THE Yorkshire Ripper has insisted he is sane and hopes to win his freedom one day, telling his family: “I’m all right now”

The multiple murderer told his younger brother Mick he is going to the law courts to find out how much longer he will be locked up.

And 62-year-old Sutcliffe still holds out the hope that he will be free before he dies.

Thirteen-times killer Sutcliffe has spent the last 24 years in Broadmoor top security hospital after being diagnosed with schizophrenia.

Justice Secretary Jack Straw last month told Parliament that the former lorry driver and gravedigger could not be considered by the Parole Board for release while he is detained under the Mental Health Act.

But Sutcliffe’s lawyers want him to be declared sane so he can be transferred back to the prison system and a bid for his release can be made under the European Convention of Human Rights.

His London solicitor, Saimo Chahal, confirmed an application has been made to the High Court to set the tariff – the minimum sentence Sutcliffe should serve – which was not made by Ministers at the time. Mick Sutcliffe, 57, of Bingley, said his brother told him, in a phone conversation last week, that he was no longer insane.

“He thinks he’s all right. He said to me 'I'm all right, now’,” Mick said.

Sutcliffe conducted a five-year reign of terror across the north in the 1970s.

He was found guilty in 1981 of the murders of 13 women and attempting to murder seven others and given 20 life sentences with a recommendation by the judge that he serve at least 30 years.

His murder victims included teenage Huddersfield prostitute Helen Rytka.

He also tried to kill schoolgirl Theresa Sykes, at Oakes. His brother said: “He isn’t trying to get out with this legal action. His lawyers are fighting to ask for his tariff, how much he has to do. Is it going to be the rest of his life, or another 30 years, 20 years or five?

“It might not mean that he is ever coming out but he wants his legal right to know whether he is going to be detained for the rest of his life.”
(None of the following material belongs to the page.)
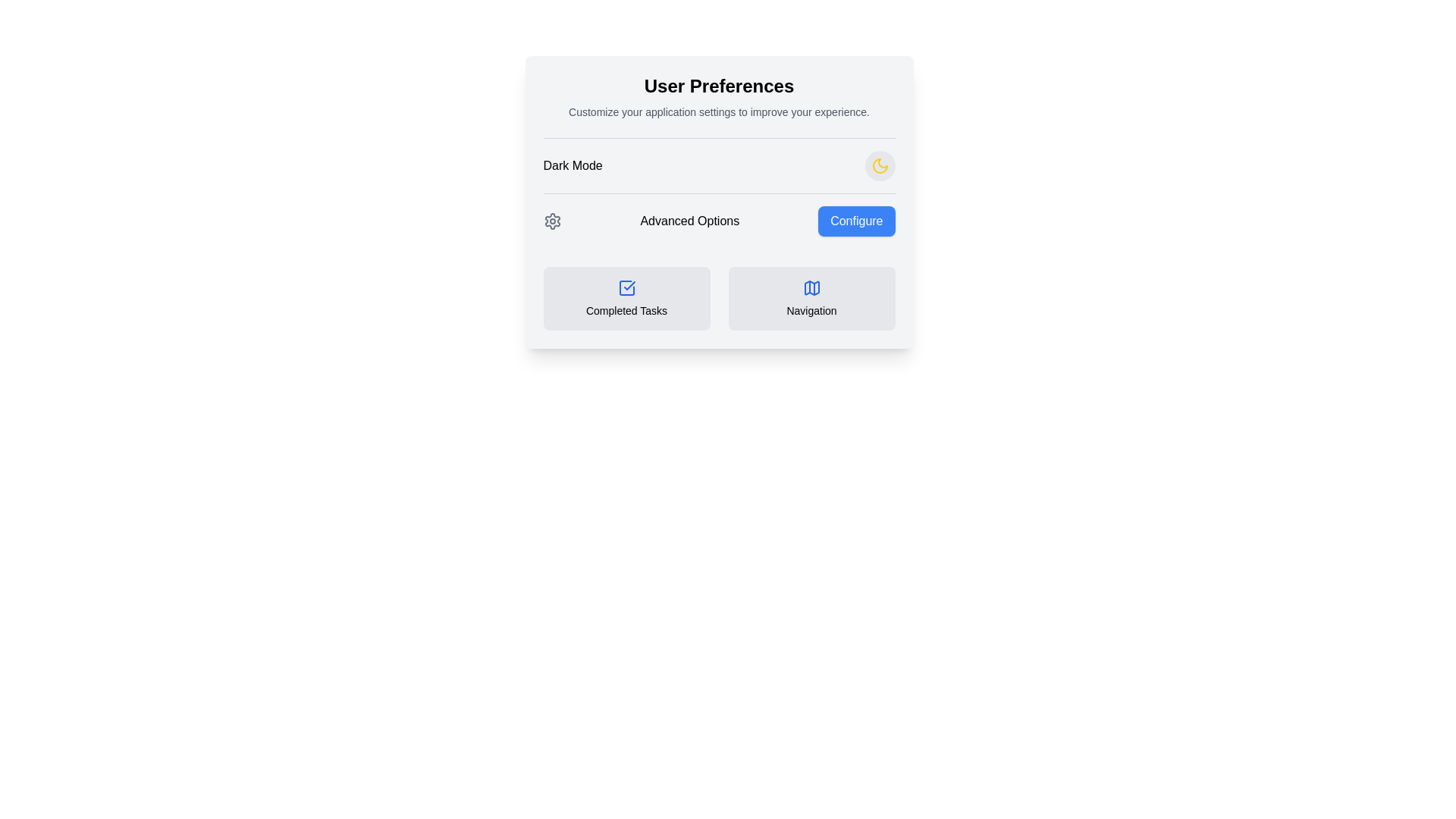 This screenshot has width=1456, height=819. Describe the element at coordinates (718, 111) in the screenshot. I see `text content of the label displaying the phrase 'Customize your application settings to improve your experience.' located centrally below the 'User Preferences' title` at that location.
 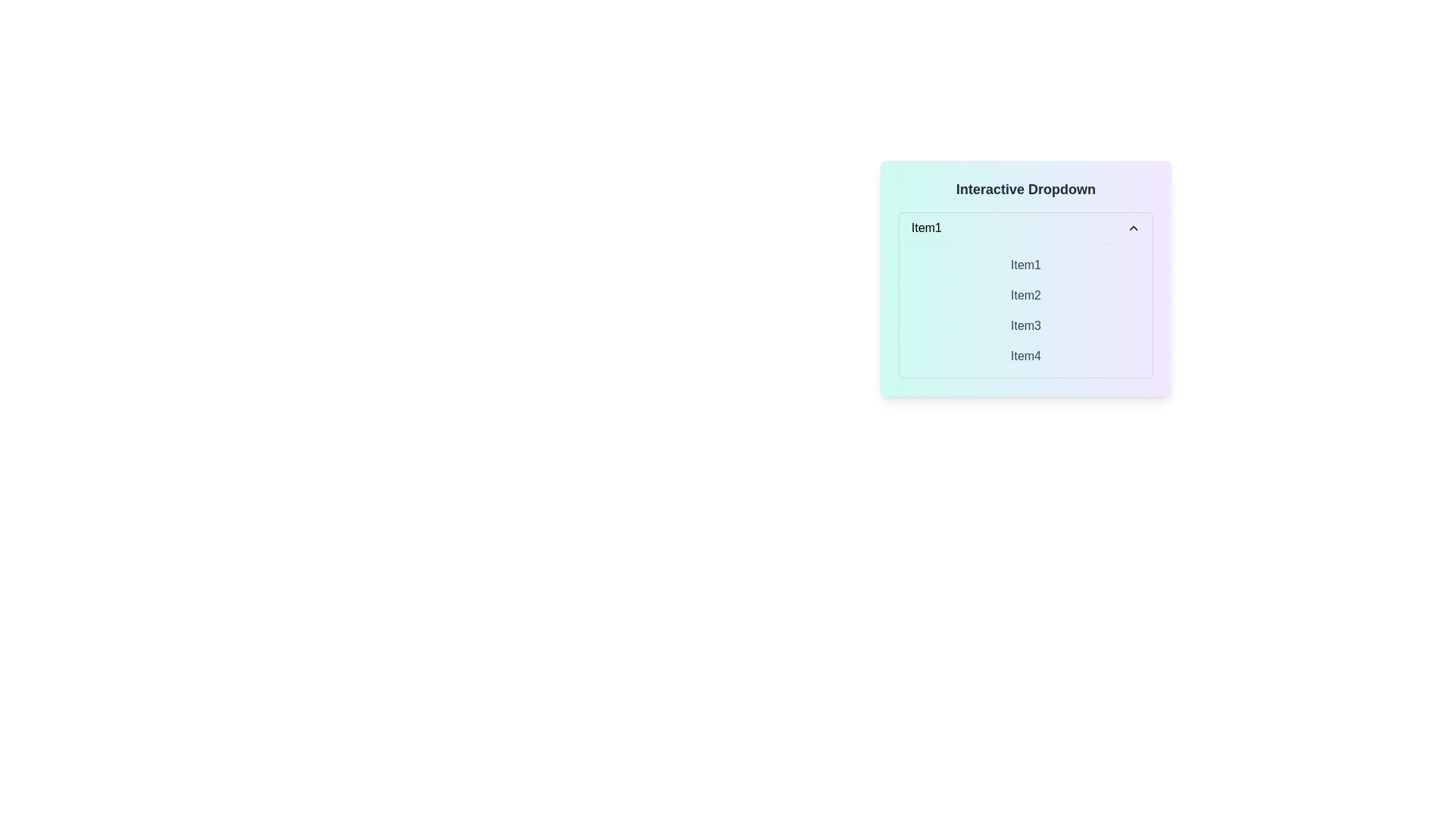 What do you see at coordinates (1026, 325) in the screenshot?
I see `the selectable list item labeled 'Item3', which is the third item in a vertical list of four items` at bounding box center [1026, 325].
Mick added: “Peter said that if he only had to serve another five or 10 years he hoped he would be moved to a lower category place. A few of his mates have moved to a lower category hospital in Wakefield.

“I still can't see him ever coming out, but he gave me the impression he was hoping he would get out one day. It is something he would want eventually, whenever it was. But he is not expecting to be released and if it was in another 20 years his life would be gone anyway.

“I don’t know where he would go if he were released. There would always be someone after him and they would have to give him a new identity.”